• TASK STATEMENT: Would you reproduce the entries that follow exactly as they appear?
====== GIVEN INFORMATION ======
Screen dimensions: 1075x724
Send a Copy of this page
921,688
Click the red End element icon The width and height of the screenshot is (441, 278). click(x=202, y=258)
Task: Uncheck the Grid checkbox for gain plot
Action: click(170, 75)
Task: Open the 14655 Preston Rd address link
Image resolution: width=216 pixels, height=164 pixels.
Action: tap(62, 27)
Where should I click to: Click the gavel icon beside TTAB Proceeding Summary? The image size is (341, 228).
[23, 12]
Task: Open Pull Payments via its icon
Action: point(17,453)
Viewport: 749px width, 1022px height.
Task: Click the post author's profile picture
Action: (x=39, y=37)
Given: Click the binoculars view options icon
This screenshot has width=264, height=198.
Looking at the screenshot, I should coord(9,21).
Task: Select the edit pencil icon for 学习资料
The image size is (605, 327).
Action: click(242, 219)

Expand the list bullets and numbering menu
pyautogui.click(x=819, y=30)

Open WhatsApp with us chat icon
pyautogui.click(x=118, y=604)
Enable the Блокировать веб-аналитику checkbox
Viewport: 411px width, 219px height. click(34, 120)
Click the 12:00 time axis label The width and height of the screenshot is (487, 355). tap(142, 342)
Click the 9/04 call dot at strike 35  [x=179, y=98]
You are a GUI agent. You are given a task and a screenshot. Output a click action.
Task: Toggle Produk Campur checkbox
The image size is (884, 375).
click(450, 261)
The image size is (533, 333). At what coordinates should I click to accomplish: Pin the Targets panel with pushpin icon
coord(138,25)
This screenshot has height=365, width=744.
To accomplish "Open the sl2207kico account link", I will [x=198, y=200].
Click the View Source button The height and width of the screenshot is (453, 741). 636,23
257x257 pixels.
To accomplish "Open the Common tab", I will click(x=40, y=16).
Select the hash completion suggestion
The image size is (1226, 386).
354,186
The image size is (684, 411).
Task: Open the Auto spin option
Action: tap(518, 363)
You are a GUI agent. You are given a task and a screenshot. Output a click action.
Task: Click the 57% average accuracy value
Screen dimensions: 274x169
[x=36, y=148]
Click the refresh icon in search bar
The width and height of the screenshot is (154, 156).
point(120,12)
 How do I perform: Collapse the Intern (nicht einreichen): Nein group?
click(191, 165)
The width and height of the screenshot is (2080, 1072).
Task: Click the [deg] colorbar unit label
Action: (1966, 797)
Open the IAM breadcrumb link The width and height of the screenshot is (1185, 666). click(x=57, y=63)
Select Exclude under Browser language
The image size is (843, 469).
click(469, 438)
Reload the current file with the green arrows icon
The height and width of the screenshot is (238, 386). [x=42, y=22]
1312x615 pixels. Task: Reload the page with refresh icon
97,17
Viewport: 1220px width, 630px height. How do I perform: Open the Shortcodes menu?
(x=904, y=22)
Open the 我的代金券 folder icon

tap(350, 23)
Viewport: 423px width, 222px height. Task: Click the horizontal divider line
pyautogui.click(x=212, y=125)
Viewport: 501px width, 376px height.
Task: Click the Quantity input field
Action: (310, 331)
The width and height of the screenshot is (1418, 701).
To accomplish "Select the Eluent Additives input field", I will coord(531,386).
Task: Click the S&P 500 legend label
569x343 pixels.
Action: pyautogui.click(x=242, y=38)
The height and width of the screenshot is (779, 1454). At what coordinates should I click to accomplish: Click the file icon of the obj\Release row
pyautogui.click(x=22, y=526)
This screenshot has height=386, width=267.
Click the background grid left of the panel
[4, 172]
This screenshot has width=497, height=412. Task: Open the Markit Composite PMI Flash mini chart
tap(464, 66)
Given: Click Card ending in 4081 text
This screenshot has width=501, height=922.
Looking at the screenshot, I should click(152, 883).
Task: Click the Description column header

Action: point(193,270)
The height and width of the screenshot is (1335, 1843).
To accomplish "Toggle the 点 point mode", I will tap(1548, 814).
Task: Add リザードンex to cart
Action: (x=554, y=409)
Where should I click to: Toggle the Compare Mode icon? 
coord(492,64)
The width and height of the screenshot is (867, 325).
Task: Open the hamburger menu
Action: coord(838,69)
======
• RESULT OF THE EXERCISE:
Screen dimensions: 1075x724
Send a Copy of this page
921,688
Click the red End element icon The width and height of the screenshot is (441, 278). click(x=202, y=258)
Task: Uncheck the Grid checkbox for gain plot
Action: click(170, 75)
Task: Open the 14655 Preston Rd address link
Image resolution: width=216 pixels, height=164 pixels.
Action: tap(62, 27)
Where should I click to: Click the gavel icon beside TTAB Proceeding Summary? The image size is (341, 228).
[23, 12]
Task: Open Pull Payments via its icon
Action: point(17,453)
Viewport: 749px width, 1022px height.
Task: Click the post author's profile picture
Action: (x=39, y=37)
Given: Click the binoculars view options icon
This screenshot has width=264, height=198.
Looking at the screenshot, I should coord(9,21).
Task: Select the edit pencil icon for 学习资料
The image size is (605, 327).
Action: click(242, 219)

Expand the list bullets and numbering menu
pyautogui.click(x=819, y=30)

Open WhatsApp with us chat icon
pyautogui.click(x=118, y=604)
Enable the Блокировать веб-аналитику checkbox
Viewport: 411px width, 219px height. click(34, 120)
Click the 12:00 time axis label The width and height of the screenshot is (487, 355). tap(142, 342)
Click the 9/04 call dot at strike 35  [x=179, y=98]
You are a GUI agent. You are given a task and a screenshot. Output a click action.
Task: Toggle Produk Campur checkbox
The image size is (884, 375).
click(450, 261)
The image size is (533, 333). At what coordinates should I click to accomplish: Pin the Targets panel with pushpin icon
coord(138,25)
This screenshot has height=365, width=744.
To accomplish "Open the sl2207kico account link", I will [x=198, y=200].
Click the View Source button The height and width of the screenshot is (453, 741). 636,23
257x257 pixels.
To accomplish "Open the Common tab", I will click(x=40, y=16).
Select the hash completion suggestion
The image size is (1226, 386).
354,186
The image size is (684, 411).
Task: Open the Auto spin option
Action: tap(518, 363)
You are a GUI agent. You are given a task and a screenshot. Output a click action.
Task: Click the 57% average accuracy value
Screen dimensions: 274x169
[x=36, y=148]
Click the refresh icon in search bar
The width and height of the screenshot is (154, 156).
point(120,12)
 How do I perform: Collapse the Intern (nicht einreichen): Nein group?
click(191, 165)
The width and height of the screenshot is (2080, 1072).
Task: Click the [deg] colorbar unit label
Action: (1966, 797)
Open the IAM breadcrumb link The width and height of the screenshot is (1185, 666). click(x=57, y=63)
Select Exclude under Browser language
The image size is (843, 469).
click(469, 438)
Reload the current file with the green arrows icon
The height and width of the screenshot is (238, 386). [x=42, y=22]
1312x615 pixels. Task: Reload the page with refresh icon
97,17
Viewport: 1220px width, 630px height. How do I perform: Open the Shortcodes menu?
(x=904, y=22)
Open the 我的代金券 folder icon

tap(350, 23)
Viewport: 423px width, 222px height. Task: Click the horizontal divider line
pyautogui.click(x=212, y=125)
Viewport: 501px width, 376px height.
Task: Click the Quantity input field
Action: (310, 331)
The width and height of the screenshot is (1418, 701).
To accomplish "Select the Eluent Additives input field", I will coord(531,386).
Task: Click the S&P 500 legend label
569x343 pixels.
Action: pyautogui.click(x=242, y=38)
The height and width of the screenshot is (779, 1454). At what coordinates should I click to accomplish: Click the file icon of the obj\Release row
pyautogui.click(x=22, y=526)
This screenshot has height=386, width=267.
Click the background grid left of the panel
[4, 172]
This screenshot has width=497, height=412. Task: Open the Markit Composite PMI Flash mini chart
tap(464, 66)
Given: Click Card ending in 4081 text
This screenshot has width=501, height=922.
Looking at the screenshot, I should click(152, 883).
Task: Click the Description column header

Action: point(193,270)
The height and width of the screenshot is (1335, 1843).
To accomplish "Toggle the 点 point mode", I will tap(1548, 814).
Task: Add リザードンex to cart
Action: (x=554, y=409)
Where should I click to: Toggle the Compare Mode icon? 
coord(492,64)
The width and height of the screenshot is (867, 325).
Task: Open the hamburger menu
Action: coord(838,69)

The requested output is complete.